Reduce number of CES updates sent to API server in short time for the same CES #23615

dlapcevic · 2023-02-07T16:03:19Z

Change the DefaultCESSyncTime to 500ms.

The Cilium operator watches CiliumEndpoints (CEP) and batches them into CiliumEndpointSlices (CES). During high pod churn (Create, Update, Delete) rate, there are many CEPs created and batched into the same CES. Kube-apiserver logs show that it sometimes receives up to 10 CES updates from the Cilium operator for the same CES in less than 1 second.

This behavior is degrading the performance of CEP batching, because the rate limiter for CES updates is based on the specified number of mutating requests per second. It is also inefficient, because adding up to 500ms delay to propagate CiliumEndpoints through the cluster is currently considered insignificant.

The estimated and tested improvement is to reduce the number of CES update requests sent to the API server by a factor of 5 when there is a high pod churn rate.
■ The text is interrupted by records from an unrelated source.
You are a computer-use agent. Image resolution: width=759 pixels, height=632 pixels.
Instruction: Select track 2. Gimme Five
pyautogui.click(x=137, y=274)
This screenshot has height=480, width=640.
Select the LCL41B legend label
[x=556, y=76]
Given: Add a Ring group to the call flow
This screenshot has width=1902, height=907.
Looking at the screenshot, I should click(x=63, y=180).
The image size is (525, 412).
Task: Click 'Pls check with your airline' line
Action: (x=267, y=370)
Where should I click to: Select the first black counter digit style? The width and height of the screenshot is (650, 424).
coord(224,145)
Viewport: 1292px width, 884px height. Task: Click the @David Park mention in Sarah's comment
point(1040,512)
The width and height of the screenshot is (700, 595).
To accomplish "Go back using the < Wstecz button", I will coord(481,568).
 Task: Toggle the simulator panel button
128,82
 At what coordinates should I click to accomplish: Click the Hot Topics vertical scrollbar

500ms delay is insignificant because:

CiliumEndpoint batching is a feature to improve performance at scale, by reducing the load on the kube-apiserver, and also keeping the propagation latency low. The bottleneck at scale is the rate at which CES updates can be sent to the kube-apiserver, which is rate limited by the CES workqueue in the Cilium operator. In large clusters it can go into minutes, or even hours in the worst case with Identity batching mode. Without appropriate rate limiting, CES updates can overload kube-apiserver. There is a scalability/performance feature of kube-apiserver called Priority & Fairness, which should help here, but it’s still not at a stage that it can be relied on. With this in mind, clusters that need to use CEP batching will want to accept the delay of 500ms of sending CES updates, because it actually improves performance -- has lower latency to configure all nodes to communicate with every new pod. This is because multiple CES updates for the same CES will not be taking up nearly as many updates per second, and that other CES updates waiting in the queue are processed quicker.
The workqueue’s AddAfter() works in a way that it enqueues the item for the first CES event right away, and adds delay only when there are subsequent events for the same CES. This means that in the worst case, only some CEPs that were added to CES may have up to 500ms delay to be processed. Here is an example that shows how the first update is immediately enqueued and processed, and that delay only affects subsequent updates and is always lower than 500ms:
Time 0ms - Update A is immediately enqueued to be processed.
Time 200ms - Update B is delayed to be enqueued at 500ms after the most recent enqueued update
Time 300ms - Update C is delayed to be enqueued at 500ms after the most recent enqueued update
Time 400ms - Update D is delayed to be enqueued at 500ms after the most recent enqueued update
Time 500ms - A single CES update is enqueued to be processed, that covers all changes in updates B, C and D.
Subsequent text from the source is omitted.